Data entries
- - - - -

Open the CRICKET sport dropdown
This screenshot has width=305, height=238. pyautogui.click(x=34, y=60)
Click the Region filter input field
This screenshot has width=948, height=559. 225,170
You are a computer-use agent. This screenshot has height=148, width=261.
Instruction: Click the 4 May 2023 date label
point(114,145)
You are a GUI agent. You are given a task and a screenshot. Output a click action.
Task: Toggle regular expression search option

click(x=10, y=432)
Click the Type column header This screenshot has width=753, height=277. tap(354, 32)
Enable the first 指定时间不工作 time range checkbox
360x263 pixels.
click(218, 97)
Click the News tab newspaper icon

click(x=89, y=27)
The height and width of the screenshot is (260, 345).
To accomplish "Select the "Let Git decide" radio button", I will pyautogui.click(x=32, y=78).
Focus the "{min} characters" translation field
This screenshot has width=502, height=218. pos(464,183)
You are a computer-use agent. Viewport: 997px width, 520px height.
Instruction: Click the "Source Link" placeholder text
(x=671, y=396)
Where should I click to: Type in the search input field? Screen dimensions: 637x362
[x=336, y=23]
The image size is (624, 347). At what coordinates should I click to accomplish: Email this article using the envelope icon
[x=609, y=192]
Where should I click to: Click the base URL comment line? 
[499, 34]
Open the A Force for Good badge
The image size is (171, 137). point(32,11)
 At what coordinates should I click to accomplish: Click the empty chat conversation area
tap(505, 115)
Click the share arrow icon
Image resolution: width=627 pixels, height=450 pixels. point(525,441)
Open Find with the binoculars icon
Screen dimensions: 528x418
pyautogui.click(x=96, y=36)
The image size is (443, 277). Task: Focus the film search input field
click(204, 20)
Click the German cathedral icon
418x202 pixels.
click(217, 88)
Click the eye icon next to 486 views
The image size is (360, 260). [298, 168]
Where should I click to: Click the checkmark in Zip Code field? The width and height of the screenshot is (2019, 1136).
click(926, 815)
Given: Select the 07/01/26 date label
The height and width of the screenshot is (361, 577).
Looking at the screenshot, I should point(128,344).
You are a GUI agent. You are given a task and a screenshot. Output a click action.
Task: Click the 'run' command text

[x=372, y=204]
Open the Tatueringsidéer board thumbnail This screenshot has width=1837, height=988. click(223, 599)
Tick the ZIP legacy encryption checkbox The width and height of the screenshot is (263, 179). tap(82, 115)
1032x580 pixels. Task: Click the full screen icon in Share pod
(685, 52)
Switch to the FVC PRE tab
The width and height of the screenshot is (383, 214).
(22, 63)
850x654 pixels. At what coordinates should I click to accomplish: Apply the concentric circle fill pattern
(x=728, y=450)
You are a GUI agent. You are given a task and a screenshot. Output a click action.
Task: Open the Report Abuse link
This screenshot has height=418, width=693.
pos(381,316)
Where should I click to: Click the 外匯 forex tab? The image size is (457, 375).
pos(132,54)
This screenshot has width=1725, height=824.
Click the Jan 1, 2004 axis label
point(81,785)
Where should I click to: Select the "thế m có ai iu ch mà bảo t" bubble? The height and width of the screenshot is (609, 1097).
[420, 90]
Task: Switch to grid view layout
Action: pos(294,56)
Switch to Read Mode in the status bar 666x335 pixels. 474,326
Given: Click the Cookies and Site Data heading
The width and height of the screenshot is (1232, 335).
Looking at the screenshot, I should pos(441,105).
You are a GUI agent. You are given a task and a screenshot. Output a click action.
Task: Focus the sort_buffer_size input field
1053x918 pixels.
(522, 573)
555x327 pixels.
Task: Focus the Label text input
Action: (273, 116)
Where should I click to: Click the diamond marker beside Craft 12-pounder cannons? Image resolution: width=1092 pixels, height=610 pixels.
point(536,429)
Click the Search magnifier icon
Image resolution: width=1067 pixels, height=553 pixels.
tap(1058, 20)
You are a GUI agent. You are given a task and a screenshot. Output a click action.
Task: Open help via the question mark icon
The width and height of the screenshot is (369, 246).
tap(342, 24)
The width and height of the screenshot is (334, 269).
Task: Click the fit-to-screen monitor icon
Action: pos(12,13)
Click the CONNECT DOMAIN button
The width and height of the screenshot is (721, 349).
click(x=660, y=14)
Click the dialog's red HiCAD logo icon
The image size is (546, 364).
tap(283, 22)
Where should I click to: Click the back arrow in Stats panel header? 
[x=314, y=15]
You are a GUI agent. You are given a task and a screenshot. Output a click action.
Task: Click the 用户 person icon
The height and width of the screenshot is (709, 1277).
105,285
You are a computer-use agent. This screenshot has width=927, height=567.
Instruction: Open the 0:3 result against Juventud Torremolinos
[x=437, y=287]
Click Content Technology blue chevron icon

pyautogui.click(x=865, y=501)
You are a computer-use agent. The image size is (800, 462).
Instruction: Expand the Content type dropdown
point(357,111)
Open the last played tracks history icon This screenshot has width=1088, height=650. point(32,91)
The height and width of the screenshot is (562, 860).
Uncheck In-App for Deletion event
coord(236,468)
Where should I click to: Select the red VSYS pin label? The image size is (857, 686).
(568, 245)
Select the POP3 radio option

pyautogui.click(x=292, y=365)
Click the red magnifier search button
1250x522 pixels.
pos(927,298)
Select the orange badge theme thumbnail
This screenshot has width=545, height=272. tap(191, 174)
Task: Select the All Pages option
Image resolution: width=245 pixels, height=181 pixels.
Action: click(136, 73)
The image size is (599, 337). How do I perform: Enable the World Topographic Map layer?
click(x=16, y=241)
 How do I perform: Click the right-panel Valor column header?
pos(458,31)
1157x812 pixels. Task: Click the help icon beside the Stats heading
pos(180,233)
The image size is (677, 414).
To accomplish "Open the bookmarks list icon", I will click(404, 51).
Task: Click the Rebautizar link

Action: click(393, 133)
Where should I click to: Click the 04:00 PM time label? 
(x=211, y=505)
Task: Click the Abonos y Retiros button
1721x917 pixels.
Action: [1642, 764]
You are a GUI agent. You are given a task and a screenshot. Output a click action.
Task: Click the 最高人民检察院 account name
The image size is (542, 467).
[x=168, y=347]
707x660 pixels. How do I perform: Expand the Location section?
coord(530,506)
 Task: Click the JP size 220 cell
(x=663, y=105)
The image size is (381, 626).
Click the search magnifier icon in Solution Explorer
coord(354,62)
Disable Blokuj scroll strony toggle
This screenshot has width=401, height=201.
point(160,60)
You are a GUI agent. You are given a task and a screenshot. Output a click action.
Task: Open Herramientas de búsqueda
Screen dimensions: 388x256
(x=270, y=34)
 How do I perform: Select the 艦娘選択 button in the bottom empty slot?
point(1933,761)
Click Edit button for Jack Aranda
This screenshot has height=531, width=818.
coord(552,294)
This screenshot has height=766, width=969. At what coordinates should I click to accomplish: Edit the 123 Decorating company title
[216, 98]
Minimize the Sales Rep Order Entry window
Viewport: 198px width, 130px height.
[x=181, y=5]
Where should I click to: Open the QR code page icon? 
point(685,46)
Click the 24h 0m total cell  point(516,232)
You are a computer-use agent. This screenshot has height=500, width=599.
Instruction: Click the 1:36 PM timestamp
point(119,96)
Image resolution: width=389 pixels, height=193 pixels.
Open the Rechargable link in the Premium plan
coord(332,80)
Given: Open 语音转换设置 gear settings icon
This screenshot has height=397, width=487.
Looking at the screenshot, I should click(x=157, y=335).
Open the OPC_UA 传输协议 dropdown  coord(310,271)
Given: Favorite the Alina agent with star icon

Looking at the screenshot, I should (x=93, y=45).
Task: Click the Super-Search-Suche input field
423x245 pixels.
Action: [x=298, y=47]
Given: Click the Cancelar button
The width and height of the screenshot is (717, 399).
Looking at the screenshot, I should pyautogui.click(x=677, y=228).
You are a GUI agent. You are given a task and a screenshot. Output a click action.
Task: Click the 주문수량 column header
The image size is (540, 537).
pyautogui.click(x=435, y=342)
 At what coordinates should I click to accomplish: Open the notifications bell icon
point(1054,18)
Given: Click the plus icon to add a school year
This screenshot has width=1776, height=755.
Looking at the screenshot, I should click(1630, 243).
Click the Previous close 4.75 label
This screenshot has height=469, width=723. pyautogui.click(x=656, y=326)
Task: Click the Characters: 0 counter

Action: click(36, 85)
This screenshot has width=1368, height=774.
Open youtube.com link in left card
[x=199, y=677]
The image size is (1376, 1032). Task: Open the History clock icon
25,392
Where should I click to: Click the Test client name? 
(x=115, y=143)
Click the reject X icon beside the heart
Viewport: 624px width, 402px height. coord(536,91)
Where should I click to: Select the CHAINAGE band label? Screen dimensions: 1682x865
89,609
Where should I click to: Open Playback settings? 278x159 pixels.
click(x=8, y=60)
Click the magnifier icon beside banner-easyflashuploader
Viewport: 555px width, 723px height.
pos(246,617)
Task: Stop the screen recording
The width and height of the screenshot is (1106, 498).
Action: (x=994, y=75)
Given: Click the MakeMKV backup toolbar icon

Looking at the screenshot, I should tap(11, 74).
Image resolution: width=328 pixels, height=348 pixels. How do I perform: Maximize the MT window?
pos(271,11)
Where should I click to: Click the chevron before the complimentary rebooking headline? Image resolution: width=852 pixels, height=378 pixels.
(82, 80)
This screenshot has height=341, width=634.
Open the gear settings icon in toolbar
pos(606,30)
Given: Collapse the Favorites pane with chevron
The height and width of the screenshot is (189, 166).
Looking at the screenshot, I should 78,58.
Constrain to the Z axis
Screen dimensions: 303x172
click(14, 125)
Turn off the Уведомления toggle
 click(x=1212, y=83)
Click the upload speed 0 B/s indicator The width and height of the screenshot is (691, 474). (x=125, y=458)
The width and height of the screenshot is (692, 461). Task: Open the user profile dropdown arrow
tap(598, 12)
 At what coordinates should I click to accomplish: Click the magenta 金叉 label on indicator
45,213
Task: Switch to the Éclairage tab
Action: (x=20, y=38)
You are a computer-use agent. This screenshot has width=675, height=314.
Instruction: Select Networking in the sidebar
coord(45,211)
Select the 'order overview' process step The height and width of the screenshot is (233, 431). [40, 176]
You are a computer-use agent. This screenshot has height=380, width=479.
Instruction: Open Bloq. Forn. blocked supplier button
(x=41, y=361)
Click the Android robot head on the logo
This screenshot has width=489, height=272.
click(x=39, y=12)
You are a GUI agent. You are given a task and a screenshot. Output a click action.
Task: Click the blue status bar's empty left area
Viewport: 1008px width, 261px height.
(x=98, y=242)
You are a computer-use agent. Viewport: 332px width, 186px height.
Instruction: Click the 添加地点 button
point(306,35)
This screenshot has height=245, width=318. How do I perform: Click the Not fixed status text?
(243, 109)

- - - - -

WHAT YOU HAVE TO DO
Your reply should hold only the lines from the first line of the records through the one with "Given: Select the 07/01/26 date label", reproduced word for word.

EXERCISE OUTPUT
Open the CRICKET sport dropdown
This screenshot has width=305, height=238. pyautogui.click(x=34, y=60)
Click the Region filter input field
This screenshot has width=948, height=559. 225,170
You are a computer-use agent. This screenshot has height=148, width=261.
Instruction: Click the 4 May 2023 date label
point(114,145)
You are a GUI agent. You are given a task and a screenshot. Output a click action.
Task: Toggle regular expression search option

click(x=10, y=432)
Click the Type column header This screenshot has width=753, height=277. tap(354, 32)
Enable the first 指定时间不工作 time range checkbox
360x263 pixels.
click(218, 97)
Click the News tab newspaper icon

click(x=89, y=27)
The height and width of the screenshot is (260, 345).
To accomplish "Select the "Let Git decide" radio button", I will pyautogui.click(x=32, y=78).
Focus the "{min} characters" translation field
This screenshot has width=502, height=218. pos(464,183)
You are a computer-use agent. Viewport: 997px width, 520px height.
Instruction: Click the "Source Link" placeholder text
(x=671, y=396)
Where should I click to: Type in the search input field? Screen dimensions: 637x362
[x=336, y=23]
The image size is (624, 347). At what coordinates should I click to accomplish: Email this article using the envelope icon
[x=609, y=192]
Where should I click to: Click the base URL comment line? 
[499, 34]
Open the A Force for Good badge
The image size is (171, 137). point(32,11)
 At what coordinates should I click to accomplish: Click the empty chat conversation area
tap(505, 115)
Click the share arrow icon
Image resolution: width=627 pixels, height=450 pixels. point(525,441)
Open Find with the binoculars icon
Screen dimensions: 528x418
pyautogui.click(x=96, y=36)
The image size is (443, 277). Task: Focus the film search input field
click(204, 20)
Click the German cathedral icon
418x202 pixels.
click(217, 88)
Click the eye icon next to 486 views
The image size is (360, 260). [298, 168]
Where should I click to: Click the checkmark in Zip Code field? The width and height of the screenshot is (2019, 1136).
click(926, 815)
Given: Select the 07/01/26 date label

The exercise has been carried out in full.